### Required action:
Beginning with the line that mentions "At what coordinates should I click to accomplish: Click red", reproduce every line through the last line of the entries, exactly, and only those.

### Records:

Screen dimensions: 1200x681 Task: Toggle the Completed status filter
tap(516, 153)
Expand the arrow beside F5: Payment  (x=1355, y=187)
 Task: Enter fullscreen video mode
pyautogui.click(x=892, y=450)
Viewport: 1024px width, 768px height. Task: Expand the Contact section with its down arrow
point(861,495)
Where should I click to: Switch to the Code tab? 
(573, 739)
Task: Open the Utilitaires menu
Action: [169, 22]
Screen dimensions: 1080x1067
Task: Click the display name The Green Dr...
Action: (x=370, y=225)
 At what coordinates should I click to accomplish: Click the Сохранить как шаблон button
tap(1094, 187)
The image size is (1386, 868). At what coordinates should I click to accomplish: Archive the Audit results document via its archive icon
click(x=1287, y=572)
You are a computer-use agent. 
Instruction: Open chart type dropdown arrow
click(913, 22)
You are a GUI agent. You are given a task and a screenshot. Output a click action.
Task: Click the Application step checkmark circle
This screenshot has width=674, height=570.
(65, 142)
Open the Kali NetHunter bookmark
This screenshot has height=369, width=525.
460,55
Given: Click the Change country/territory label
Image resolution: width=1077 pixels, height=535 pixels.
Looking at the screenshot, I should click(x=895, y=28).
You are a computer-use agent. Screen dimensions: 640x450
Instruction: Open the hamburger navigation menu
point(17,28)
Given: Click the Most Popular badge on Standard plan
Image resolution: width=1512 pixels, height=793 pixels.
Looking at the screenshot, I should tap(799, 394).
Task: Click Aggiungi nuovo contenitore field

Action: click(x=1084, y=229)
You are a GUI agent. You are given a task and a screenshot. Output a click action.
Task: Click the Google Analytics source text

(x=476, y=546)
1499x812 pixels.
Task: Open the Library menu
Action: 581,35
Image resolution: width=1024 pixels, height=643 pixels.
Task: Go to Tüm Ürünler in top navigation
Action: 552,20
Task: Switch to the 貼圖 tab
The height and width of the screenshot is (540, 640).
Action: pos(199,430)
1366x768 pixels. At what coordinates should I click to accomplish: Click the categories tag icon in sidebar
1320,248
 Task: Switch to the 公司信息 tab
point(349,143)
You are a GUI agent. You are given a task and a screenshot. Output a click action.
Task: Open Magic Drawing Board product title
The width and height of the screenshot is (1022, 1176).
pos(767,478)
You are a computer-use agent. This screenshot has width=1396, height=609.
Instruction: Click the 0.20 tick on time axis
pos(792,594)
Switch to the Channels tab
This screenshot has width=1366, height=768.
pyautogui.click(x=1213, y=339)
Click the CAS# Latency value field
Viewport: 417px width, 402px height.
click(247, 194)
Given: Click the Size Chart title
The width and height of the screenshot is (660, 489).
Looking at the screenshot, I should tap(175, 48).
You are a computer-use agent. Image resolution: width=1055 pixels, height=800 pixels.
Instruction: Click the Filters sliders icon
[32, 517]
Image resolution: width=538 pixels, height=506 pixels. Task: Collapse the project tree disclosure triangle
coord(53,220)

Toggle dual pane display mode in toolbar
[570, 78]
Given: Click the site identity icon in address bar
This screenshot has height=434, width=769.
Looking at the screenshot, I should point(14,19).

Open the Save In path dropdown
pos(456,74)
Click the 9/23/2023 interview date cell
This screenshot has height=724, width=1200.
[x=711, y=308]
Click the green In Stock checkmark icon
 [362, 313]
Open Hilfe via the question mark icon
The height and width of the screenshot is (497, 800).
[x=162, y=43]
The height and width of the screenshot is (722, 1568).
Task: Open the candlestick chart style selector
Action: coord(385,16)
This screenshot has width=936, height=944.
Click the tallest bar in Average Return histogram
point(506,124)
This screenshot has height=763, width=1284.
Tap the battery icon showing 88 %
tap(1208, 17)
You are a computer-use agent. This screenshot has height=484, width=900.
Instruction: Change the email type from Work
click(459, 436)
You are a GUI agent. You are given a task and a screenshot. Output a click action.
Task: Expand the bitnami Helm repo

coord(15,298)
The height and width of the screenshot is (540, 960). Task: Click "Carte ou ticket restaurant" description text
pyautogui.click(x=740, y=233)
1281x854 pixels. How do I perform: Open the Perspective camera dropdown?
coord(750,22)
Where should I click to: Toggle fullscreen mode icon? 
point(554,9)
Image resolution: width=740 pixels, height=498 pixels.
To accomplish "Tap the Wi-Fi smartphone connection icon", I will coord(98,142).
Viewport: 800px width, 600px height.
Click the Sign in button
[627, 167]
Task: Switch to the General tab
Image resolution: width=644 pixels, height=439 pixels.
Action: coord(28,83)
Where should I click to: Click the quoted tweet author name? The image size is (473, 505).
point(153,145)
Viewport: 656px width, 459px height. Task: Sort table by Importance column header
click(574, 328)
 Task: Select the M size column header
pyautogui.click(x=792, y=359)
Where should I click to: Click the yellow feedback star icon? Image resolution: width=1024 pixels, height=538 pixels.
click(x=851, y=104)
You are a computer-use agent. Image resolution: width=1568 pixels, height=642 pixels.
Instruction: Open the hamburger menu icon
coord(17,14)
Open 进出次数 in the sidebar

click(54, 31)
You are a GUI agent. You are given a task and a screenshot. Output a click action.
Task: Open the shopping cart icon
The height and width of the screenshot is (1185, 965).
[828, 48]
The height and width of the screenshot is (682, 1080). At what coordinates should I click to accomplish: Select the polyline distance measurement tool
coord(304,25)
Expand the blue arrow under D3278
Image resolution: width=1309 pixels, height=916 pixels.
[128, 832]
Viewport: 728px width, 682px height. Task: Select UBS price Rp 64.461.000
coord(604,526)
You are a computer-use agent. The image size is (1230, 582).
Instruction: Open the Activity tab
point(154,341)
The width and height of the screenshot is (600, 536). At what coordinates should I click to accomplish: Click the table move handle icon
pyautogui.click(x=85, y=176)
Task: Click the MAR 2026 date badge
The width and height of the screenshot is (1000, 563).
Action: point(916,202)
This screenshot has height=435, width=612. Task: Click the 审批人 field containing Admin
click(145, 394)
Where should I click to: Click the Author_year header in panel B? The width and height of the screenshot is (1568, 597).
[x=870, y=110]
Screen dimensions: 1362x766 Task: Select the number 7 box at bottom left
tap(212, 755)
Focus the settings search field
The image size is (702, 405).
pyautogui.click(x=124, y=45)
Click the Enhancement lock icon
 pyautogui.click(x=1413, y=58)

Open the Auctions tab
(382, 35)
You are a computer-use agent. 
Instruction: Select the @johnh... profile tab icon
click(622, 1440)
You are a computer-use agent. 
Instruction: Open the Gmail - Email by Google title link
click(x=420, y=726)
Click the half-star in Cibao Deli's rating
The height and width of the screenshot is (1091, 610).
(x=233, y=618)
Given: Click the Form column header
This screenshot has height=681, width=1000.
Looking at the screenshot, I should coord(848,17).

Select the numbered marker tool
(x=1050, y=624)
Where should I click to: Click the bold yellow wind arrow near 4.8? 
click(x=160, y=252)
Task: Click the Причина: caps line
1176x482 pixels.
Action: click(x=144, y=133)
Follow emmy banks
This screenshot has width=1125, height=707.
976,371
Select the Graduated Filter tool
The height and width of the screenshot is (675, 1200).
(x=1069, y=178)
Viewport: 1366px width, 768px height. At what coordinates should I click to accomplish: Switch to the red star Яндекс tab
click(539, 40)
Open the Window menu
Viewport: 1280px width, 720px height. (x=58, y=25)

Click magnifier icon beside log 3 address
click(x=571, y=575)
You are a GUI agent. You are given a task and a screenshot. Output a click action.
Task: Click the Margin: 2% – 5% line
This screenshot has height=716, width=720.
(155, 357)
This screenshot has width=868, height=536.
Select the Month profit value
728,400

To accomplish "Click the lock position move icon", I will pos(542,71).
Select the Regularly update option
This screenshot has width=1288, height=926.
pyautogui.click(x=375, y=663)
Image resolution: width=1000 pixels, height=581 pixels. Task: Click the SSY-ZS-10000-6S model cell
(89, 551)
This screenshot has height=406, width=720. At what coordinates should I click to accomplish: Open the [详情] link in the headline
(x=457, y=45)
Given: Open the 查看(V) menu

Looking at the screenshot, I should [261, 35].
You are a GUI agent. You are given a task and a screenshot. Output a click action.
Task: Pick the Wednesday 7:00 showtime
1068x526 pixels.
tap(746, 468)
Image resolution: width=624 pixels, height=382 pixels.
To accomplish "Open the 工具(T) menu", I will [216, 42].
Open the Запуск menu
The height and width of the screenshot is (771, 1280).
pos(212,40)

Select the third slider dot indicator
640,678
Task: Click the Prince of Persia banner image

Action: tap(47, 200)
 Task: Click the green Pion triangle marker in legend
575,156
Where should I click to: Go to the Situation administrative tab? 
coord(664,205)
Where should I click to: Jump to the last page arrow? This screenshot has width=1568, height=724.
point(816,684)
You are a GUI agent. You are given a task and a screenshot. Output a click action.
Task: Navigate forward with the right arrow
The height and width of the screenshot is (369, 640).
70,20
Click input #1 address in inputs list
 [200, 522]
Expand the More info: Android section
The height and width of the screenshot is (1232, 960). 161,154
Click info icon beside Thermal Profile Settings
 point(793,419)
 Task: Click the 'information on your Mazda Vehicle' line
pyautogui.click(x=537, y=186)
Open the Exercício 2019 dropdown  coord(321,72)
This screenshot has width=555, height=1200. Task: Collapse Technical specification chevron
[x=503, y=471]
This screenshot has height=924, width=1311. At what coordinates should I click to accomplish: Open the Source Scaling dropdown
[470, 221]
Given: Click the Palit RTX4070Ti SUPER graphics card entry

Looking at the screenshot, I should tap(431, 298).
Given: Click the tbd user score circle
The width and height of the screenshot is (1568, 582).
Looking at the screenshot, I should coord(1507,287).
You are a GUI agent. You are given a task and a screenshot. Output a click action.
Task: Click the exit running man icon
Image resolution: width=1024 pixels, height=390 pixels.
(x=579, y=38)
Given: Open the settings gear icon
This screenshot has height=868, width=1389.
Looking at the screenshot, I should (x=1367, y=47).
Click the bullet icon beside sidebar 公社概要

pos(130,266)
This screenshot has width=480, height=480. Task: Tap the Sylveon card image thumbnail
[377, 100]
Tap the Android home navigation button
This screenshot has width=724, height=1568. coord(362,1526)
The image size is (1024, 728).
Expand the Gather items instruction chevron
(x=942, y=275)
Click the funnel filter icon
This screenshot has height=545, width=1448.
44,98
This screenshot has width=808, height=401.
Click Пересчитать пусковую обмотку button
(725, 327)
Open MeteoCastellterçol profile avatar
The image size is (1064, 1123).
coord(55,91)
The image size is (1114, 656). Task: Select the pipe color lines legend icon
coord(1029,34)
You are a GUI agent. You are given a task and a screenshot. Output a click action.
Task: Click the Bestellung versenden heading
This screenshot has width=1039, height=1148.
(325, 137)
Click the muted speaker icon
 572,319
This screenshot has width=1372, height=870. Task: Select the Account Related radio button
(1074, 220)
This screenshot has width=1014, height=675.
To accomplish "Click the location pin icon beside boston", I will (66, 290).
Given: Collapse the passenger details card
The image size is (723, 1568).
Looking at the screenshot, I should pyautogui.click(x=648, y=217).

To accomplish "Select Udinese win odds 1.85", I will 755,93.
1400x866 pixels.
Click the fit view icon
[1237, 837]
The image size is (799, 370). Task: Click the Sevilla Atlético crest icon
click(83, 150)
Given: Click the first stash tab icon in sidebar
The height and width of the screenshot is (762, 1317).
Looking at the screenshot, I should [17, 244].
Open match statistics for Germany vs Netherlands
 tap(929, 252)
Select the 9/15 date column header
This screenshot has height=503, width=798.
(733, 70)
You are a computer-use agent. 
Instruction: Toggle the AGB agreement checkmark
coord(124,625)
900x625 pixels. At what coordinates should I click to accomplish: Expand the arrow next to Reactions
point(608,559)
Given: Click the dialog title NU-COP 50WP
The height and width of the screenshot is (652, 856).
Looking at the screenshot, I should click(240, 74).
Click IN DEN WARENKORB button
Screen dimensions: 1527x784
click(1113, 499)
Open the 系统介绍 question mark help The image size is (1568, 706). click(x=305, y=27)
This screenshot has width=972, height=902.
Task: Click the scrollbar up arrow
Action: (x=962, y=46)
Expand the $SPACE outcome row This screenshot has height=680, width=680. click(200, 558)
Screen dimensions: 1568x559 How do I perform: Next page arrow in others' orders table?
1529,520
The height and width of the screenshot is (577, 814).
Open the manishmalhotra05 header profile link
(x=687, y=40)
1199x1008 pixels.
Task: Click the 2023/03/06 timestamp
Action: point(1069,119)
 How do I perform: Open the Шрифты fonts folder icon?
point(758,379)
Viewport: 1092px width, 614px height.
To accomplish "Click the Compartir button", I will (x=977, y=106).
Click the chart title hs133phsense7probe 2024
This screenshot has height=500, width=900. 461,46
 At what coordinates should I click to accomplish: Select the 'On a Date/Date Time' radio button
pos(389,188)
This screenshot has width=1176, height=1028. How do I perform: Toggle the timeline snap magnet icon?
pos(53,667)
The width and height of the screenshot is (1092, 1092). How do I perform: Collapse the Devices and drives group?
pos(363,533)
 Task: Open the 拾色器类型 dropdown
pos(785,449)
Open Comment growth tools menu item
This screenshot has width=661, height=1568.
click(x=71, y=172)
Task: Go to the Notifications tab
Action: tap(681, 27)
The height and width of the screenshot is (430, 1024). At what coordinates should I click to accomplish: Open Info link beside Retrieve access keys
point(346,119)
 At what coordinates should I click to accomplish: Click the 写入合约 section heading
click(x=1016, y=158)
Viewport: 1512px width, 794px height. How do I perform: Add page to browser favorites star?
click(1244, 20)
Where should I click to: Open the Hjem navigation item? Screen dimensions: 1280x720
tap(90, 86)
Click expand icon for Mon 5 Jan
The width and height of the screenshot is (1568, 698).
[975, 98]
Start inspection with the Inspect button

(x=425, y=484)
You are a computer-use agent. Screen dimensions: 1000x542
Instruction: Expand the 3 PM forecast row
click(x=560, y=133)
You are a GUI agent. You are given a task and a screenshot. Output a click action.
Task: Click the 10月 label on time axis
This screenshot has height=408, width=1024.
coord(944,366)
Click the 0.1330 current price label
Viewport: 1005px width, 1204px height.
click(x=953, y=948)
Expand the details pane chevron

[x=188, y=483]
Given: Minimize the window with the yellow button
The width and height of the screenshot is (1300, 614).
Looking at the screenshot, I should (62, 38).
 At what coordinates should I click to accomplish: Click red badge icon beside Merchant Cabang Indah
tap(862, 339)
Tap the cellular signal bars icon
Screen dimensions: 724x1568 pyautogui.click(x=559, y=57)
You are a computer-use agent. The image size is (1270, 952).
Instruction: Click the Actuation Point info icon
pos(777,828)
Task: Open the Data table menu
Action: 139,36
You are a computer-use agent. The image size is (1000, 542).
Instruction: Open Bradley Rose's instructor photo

### Response below:
 At what coordinates should I click to accomplish: Click red badge icon beside Merchant Cabang Indah
tap(862, 339)
Tap the cellular signal bars icon
Screen dimensions: 724x1568 pyautogui.click(x=559, y=57)
You are a computer-use agent. The image size is (1270, 952).
Instruction: Click the Actuation Point info icon
pos(777,828)
Task: Open the Data table menu
Action: 139,36
You are a computer-use agent. The image size is (1000, 542).
Instruction: Open Bradley Rose's instructor photo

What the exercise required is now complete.